Of course, there is a deeper issue here than being "fair," and that is the issue of why we have an education system in the first place. We do not send kids to high school so that they can learn the subjects they are taught; actually, learning is a side effect, and most people forget what they were taught in high school pretty quickly. The purpose of our high school education system is to condition people to do as they are told, whether they are told to do a boring, repetitive task or a fun and exciting task. There is no room for a student whose mind works differently and who learns by doing different things, and especially no room for a bright student who cannot work their way through the boredom.
I was told as much when I was in middle school and high school. If you do not do your homework, you get an F -- regardless of how well you understand the material, and regardless of whether or not you can demonstrate that understanding beyond any doubt. The standard answer is a complete dismissal of the idea that homework is pointless once you have internalized the material: "Well if it is so easy for you, just get it out of the way!"
Our education is great for the 1% who can afford private school, private tutors, and so forth. For the majority who need to go to public schools, our education system is terrible. The article points to the successes of those whose parents could afford to give them the best education money can buy.
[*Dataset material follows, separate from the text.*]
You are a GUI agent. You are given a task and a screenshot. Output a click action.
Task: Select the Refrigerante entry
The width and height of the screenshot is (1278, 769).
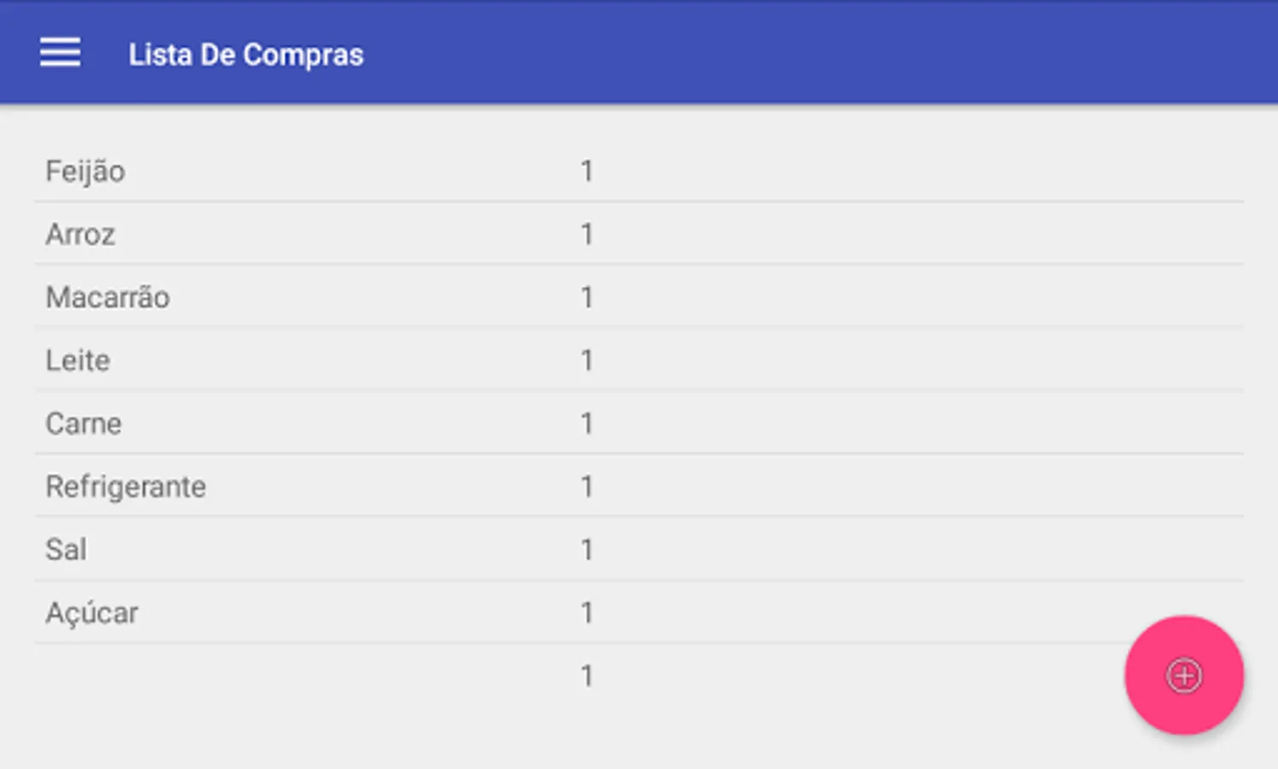click(126, 487)
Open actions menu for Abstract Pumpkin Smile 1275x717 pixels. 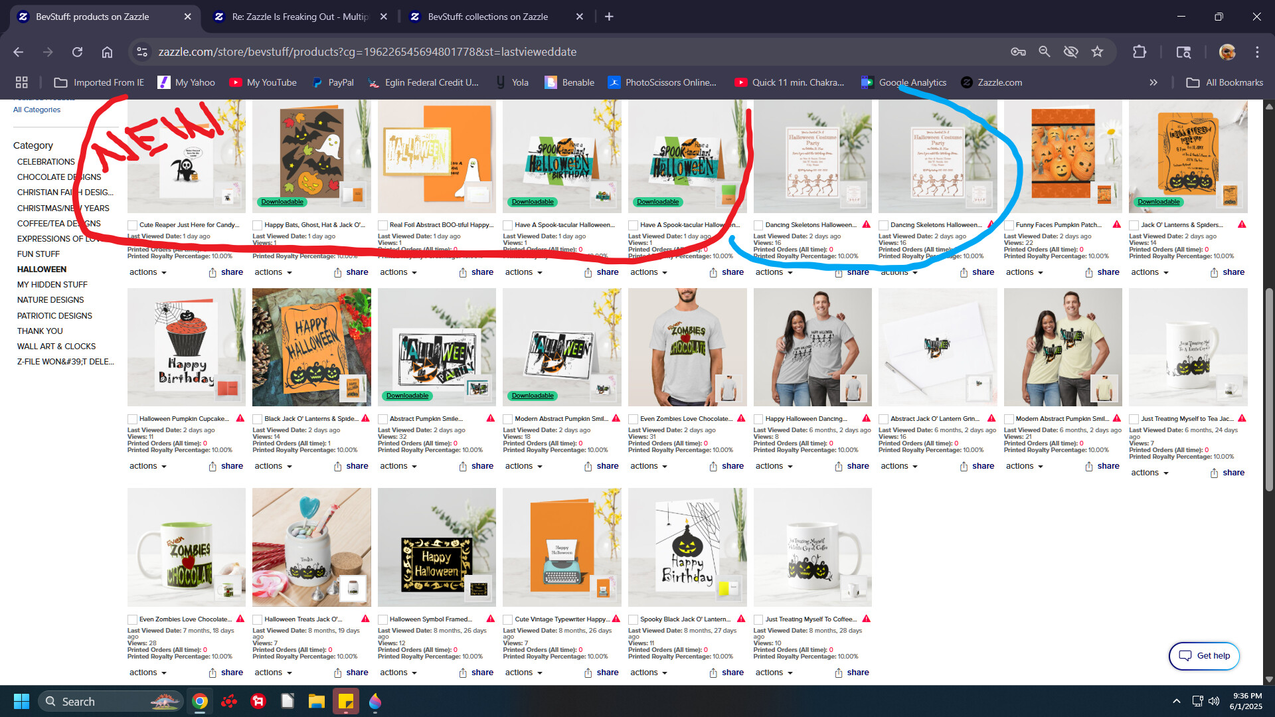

My German friends were expected to be able to solve calculus problems in order to graduate high school. Calculus was considered college level when I went to high school, and still is. Girls achieving parity with boys in math is a great step forward...except that there are a large number of schools where there is no option for students who are ready to go beyond algebra and trigonometry.
What is the point of asking kindergarden students to log in? Just set up computers without a log in, and reimage the hard drives nightly.